As I’m writing this, we’re currently in a worldwide pandemic that has had a huge impact on the world and its economy. Businesses have had to change and adapt to a shopping climate that suddenly looks way different than it did a year ago. For local businesses, digital media and marketing has never been more important, so I’d like to spend some time today looking at how local businesses can use their social media platforms during an uncertain time.

One thing I’ve noticed in the wake of the pandemic is that people have moved to digital spaces to form connections and adapt to this new normal. We’re more willing to be flexible and try new things, and there’s a general sense that nobody has anything entirely figured out. Think about restaurants adapting to a delivery-first culture, or suddenly needing to implement curbside pickup. Consumers are hesitant in the face of all these changes, but they’re remarkably willing to try, which is a special and unique economic climate.

In light of all those huge influences on consumer behavior, we see that social media is a really good way to reach these consumers. Your customers digitally active, looking for new ways of getting information and resources, and eager to support struggling local businesses. This is a great opportunity for you to grow and improve your digital footprint.

1. Start with Your Differentiator

The most important part of your business is what we call your Three W’s in the Savvy Social School.

  • What do you sell?
  • Who is it for?
  • Why does it matter?

For social media purposes, this boils down to: what’s different for your business and why should people care? If you’re a local accountant, what makes your business different from the H&R Block on the corner?

I was working with a local butcher shop here in Fort Erie, and we were able to pinpoint that their value proposition was that they had won tons of awards, they cared deeply about their clients, and that they could provide the best quality meats to a community that suddenly found itself not going out to eat the way they used to. That value statement had a lot of impact and clearly showed what the shop brings to the table; it’s a lot more than “we sell meat.”

Know your W’s and start with your value.

2. How can you connect to your local community?

When I ask that, I think a lot of you might think about sponsoring a little league game or putting an ad in a diner, but when it comes to social media, connection is really about learning to speak the local language. What are your customers looking for? What do they want you to say? That’s the thing that you need to post.

Connecting with your audience will look different for everyone, and it can honestly be very simple. There’s a local restaurant here that posts a daily Facebook post with the specials. Couldn’t be simpler, right? It might even seem like it would get overly repetitive, but that’s the genius of it: what her local community wants to know is when their favorite burger is back on the menu, and they don’t mind getting the same type of content (a menu update) every day if it adds value to their lives. It’s local, it’s relevant, and highlights what you’re offering.

3. Don’t worry about repeating yourself

One thing I love about working with local businesses is that they’re passionate, hardworking people who want to do a good job. So sometimes it confuses them when I tell them that it’s a good thing that they feel like they’re repeating themselves a lot.

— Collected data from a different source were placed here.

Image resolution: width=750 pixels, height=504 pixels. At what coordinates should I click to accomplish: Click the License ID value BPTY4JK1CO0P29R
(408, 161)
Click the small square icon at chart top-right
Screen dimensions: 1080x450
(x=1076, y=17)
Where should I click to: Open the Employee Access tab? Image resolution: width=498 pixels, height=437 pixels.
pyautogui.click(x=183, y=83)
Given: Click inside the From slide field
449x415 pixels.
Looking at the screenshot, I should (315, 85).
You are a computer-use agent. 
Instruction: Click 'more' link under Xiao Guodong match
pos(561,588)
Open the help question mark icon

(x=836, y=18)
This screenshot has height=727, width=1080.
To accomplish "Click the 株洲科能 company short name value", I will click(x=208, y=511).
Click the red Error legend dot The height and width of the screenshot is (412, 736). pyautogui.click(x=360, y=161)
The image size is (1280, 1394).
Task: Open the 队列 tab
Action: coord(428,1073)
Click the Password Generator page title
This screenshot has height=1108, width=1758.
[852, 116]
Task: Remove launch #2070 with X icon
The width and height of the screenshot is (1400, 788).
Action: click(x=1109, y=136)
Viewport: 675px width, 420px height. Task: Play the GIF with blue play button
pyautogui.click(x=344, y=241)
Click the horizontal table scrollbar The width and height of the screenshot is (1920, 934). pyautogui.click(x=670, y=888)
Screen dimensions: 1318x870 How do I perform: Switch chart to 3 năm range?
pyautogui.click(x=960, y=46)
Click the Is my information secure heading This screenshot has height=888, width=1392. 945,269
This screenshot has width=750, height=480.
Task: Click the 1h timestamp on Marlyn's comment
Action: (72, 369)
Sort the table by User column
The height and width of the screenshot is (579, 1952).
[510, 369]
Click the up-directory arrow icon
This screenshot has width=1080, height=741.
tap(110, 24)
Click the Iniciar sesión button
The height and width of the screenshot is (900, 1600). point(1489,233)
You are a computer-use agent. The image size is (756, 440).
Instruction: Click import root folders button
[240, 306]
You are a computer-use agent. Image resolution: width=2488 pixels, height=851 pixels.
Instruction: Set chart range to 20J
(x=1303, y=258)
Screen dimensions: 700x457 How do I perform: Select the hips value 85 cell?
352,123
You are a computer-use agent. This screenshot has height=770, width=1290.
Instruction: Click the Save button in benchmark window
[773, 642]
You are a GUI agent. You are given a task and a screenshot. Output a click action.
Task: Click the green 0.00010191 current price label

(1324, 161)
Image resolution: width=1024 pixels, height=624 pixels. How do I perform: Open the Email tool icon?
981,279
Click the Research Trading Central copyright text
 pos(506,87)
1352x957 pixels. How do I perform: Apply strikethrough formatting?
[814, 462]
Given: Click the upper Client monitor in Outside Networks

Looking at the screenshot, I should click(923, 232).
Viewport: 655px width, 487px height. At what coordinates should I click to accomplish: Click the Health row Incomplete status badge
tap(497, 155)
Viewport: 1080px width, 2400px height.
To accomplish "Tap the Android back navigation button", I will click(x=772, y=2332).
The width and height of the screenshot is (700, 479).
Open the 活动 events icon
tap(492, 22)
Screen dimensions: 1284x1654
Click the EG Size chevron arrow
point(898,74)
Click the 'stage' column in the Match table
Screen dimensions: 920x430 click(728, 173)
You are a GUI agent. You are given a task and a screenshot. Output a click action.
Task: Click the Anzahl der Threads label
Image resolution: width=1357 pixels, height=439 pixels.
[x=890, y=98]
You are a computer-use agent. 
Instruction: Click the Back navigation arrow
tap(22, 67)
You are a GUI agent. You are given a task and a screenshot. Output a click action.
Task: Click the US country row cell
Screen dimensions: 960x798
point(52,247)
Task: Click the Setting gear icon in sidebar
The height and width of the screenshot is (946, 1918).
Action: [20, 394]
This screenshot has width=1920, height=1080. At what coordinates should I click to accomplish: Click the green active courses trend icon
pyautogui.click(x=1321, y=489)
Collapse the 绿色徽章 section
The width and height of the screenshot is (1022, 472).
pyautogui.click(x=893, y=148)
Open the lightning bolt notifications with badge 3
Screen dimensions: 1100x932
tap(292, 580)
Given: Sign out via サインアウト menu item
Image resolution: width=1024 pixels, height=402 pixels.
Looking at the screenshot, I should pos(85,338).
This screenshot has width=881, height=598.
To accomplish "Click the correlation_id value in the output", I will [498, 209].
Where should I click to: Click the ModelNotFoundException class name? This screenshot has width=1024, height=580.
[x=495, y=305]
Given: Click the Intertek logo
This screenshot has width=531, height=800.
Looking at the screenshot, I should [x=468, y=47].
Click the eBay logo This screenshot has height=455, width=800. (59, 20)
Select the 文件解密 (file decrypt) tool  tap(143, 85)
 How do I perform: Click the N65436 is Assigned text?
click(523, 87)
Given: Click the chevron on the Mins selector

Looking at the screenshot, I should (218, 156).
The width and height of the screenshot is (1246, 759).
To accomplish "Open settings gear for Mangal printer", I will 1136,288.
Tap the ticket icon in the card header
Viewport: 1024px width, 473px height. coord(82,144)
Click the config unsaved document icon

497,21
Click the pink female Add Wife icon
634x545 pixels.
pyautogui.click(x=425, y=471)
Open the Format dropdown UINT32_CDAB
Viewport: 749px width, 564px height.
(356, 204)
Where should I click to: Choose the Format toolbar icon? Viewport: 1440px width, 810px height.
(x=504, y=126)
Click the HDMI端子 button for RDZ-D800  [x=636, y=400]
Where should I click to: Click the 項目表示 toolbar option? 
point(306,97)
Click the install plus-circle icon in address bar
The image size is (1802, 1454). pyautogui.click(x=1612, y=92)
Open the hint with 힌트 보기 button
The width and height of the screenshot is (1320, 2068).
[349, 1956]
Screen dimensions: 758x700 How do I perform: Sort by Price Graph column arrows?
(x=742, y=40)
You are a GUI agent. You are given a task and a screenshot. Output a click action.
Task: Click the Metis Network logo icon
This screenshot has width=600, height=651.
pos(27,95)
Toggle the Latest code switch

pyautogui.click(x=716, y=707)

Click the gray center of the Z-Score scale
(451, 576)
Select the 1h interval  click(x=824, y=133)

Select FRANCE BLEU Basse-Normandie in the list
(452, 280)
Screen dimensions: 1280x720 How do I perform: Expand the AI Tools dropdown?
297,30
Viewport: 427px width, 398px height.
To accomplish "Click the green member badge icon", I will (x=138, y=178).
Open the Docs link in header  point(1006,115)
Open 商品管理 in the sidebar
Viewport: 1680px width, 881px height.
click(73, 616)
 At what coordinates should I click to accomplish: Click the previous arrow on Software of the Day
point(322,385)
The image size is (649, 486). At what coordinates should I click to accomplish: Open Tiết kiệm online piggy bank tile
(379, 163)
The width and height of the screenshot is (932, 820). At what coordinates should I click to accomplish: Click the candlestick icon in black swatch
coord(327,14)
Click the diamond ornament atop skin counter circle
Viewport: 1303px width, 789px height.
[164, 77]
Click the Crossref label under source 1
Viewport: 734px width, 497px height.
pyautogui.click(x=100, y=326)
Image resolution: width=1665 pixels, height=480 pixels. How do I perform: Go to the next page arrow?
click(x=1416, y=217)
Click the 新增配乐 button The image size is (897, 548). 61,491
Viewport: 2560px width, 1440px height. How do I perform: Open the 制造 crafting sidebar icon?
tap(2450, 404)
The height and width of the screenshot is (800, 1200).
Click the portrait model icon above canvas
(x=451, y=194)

Social media timelines move fast and attention spans are short, so if your business has something like a brunch special every weekend, don’t be shy about posting it every weekend. And in this pandemic culture, you seriously can’t post about your hours and availability too much. Information moves at break-neck speeds these days, so reassuring your audience with the most current information will make them more confident. Plus, only a small portion of your followers will see each post, so if you’re worried they’re going to be annoyed, don’t be.

4. Attracting new customers looks different these days

Digital networking is a lot different than in-person networking, but during these socially distanced times, it’s a great way to represent your business in the community.

Join local Facebook groups and engage with your neighbors and customers. If you’re publicly known as the ‘face” of your business, you can just log in on your regular account, but if not, you can join Facebook groups using your business Facebook page. As an example, if your local community center posted about an upcoming event, you could represent your business by leaving a comment about how excited your business is for the town.

What I like about this tactic is that all it costs you is time. I recommend spending between 10 and 20 minutes a day connecting online with your local community. Some of my students at the Savvy Social School spend more time when they get going; it’s a really fun way to stay in touch.

5. Consider paid advertising

If you want a more advanced tactic that doesn’t require as much day-to-day effort, paid advertising works really well for local businesses.

Because digital ad platforms can target by location with such accuracy, you can put in your target zip or postal codes and show your ads only to people who are local. This means your ad is a lot more efficient and costs a lot less than someone marketing to a bigger area.

My husband is a real estate agent, and because he’s taking out ads in the local area only, his costs are much lower than mine, since I’m marketing to people across North America as a whole. There are tons of great resources available to help you get up and running, so don’t be daunted at the thought of taking out paid ads if you’ve never done it before.

To sum it up, there’s never been a better time for local businesses to start social media advertising. In today’s uncertain climate, social media helps you stress your differentiators, connect with your community, and communicate important information about your business.